What you will do: Copy each of the records below line for line, leaving every character unchanged.
----------------
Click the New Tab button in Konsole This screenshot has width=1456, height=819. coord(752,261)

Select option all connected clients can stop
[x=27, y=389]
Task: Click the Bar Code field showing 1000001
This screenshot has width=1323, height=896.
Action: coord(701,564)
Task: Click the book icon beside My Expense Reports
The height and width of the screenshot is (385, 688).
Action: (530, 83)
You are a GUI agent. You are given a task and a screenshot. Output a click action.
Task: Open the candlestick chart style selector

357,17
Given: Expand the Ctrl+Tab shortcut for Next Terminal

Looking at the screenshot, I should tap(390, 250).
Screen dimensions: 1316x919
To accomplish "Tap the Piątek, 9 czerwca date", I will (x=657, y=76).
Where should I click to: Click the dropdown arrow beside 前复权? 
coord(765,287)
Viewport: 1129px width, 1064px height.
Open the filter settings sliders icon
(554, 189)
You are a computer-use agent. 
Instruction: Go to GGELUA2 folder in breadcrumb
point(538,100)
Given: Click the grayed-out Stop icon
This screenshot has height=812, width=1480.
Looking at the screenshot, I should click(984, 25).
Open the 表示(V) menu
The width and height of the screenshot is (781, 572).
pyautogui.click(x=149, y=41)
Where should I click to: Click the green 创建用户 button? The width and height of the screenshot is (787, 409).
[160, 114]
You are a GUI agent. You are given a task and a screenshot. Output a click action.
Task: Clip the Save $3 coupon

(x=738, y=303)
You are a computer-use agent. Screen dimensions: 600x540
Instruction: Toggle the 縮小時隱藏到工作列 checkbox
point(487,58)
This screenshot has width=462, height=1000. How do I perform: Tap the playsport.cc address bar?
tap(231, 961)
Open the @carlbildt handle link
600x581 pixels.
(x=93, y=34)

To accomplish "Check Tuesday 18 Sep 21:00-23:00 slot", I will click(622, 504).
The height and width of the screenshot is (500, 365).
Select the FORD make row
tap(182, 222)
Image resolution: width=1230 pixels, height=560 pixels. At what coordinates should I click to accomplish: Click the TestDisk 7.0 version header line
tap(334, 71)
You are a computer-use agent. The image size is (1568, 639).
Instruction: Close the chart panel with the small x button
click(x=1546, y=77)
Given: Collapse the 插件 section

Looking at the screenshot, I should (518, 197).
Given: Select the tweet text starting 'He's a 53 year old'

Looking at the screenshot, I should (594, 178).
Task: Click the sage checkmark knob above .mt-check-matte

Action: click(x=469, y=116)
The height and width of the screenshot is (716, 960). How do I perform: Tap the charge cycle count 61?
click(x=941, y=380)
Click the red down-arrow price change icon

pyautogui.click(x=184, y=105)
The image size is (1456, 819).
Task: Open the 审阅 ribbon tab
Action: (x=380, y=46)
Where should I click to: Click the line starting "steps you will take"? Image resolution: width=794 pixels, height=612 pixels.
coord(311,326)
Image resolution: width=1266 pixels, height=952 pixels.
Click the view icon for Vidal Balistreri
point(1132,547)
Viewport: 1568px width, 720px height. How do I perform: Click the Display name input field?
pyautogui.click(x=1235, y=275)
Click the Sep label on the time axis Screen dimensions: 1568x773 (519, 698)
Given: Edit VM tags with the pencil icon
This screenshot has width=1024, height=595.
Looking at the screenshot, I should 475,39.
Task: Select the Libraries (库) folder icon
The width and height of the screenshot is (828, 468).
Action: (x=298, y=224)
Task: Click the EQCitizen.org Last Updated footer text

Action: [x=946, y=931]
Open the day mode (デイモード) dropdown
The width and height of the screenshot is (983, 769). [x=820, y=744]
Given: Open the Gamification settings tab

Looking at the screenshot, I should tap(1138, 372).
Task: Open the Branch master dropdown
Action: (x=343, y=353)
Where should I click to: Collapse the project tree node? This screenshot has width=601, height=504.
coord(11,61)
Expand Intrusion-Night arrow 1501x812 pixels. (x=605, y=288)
----------------
Correct response:
Click the New Tab button in Konsole This screenshot has width=1456, height=819. coord(752,261)

Select option all connected clients can stop
[x=27, y=389]
Task: Click the Bar Code field showing 1000001
This screenshot has width=1323, height=896.
Action: coord(701,564)
Task: Click the book icon beside My Expense Reports
The height and width of the screenshot is (385, 688).
Action: (530, 83)
You are a GUI agent. You are given a task and a screenshot. Output a click action.
Task: Open the candlestick chart style selector

357,17
Given: Expand the Ctrl+Tab shortcut for Next Terminal

Looking at the screenshot, I should tap(390, 250).
Screen dimensions: 1316x919
To accomplish "Tap the Piątek, 9 czerwca date", I will (x=657, y=76).
Where should I click to: Click the dropdown arrow beside 前复权? 
coord(765,287)
Viewport: 1129px width, 1064px height.
Open the filter settings sliders icon
(554, 189)
You are a computer-use agent. 
Instruction: Go to GGELUA2 folder in breadcrumb
point(538,100)
Given: Click the grayed-out Stop icon
This screenshot has height=812, width=1480.
Looking at the screenshot, I should click(984, 25).
Open the 表示(V) menu
The width and height of the screenshot is (781, 572).
pyautogui.click(x=149, y=41)
Where should I click to: Click the green 创建用户 button? The width and height of the screenshot is (787, 409).
[160, 114]
You are a GUI agent. You are given a task and a screenshot. Output a click action.
Task: Clip the Save $3 coupon

(x=738, y=303)
You are a computer-use agent. Screen dimensions: 600x540
Instruction: Toggle the 縮小時隱藏到工作列 checkbox
point(487,58)
This screenshot has width=462, height=1000. How do I perform: Tap the playsport.cc address bar?
tap(231, 961)
Open the @carlbildt handle link
600x581 pixels.
(x=93, y=34)

To accomplish "Check Tuesday 18 Sep 21:00-23:00 slot", I will click(622, 504).
The height and width of the screenshot is (500, 365).
Select the FORD make row
tap(182, 222)
Image resolution: width=1230 pixels, height=560 pixels. At what coordinates should I click to accomplish: Click the TestDisk 7.0 version header line
tap(334, 71)
You are a computer-use agent. The image size is (1568, 639).
Instruction: Close the chart panel with the small x button
click(x=1546, y=77)
Given: Collapse the 插件 section

Looking at the screenshot, I should (518, 197).
Given: Select the tweet text starting 'He's a 53 year old'

Looking at the screenshot, I should (594, 178).
Task: Click the sage checkmark knob above .mt-check-matte

Action: click(x=469, y=116)
The height and width of the screenshot is (716, 960). How do I perform: Tap the charge cycle count 61?
click(x=941, y=380)
Click the red down-arrow price change icon

pyautogui.click(x=184, y=105)
The image size is (1456, 819).
Task: Open the 审阅 ribbon tab
Action: (x=380, y=46)
Where should I click to: Click the line starting "steps you will take"? Image resolution: width=794 pixels, height=612 pixels.
coord(311,326)
Image resolution: width=1266 pixels, height=952 pixels.
Click the view icon for Vidal Balistreri
point(1132,547)
Viewport: 1568px width, 720px height. How do I perform: Click the Display name input field?
pyautogui.click(x=1235, y=275)
Click the Sep label on the time axis Screen dimensions: 1568x773 (519, 698)
Given: Edit VM tags with the pencil icon
This screenshot has width=1024, height=595.
Looking at the screenshot, I should 475,39.
Task: Select the Libraries (库) folder icon
The width and height of the screenshot is (828, 468).
Action: (x=298, y=224)
Task: Click the EQCitizen.org Last Updated footer text

Action: [x=946, y=931]
Open the day mode (デイモード) dropdown
The width and height of the screenshot is (983, 769). [x=820, y=744]
Given: Open the Gamification settings tab

Looking at the screenshot, I should tap(1138, 372).
Task: Open the Branch master dropdown
Action: (x=343, y=353)
Where should I click to: Collapse the project tree node? This screenshot has width=601, height=504.
coord(11,61)
Expand Intrusion-Night arrow 1501x812 pixels. (x=605, y=288)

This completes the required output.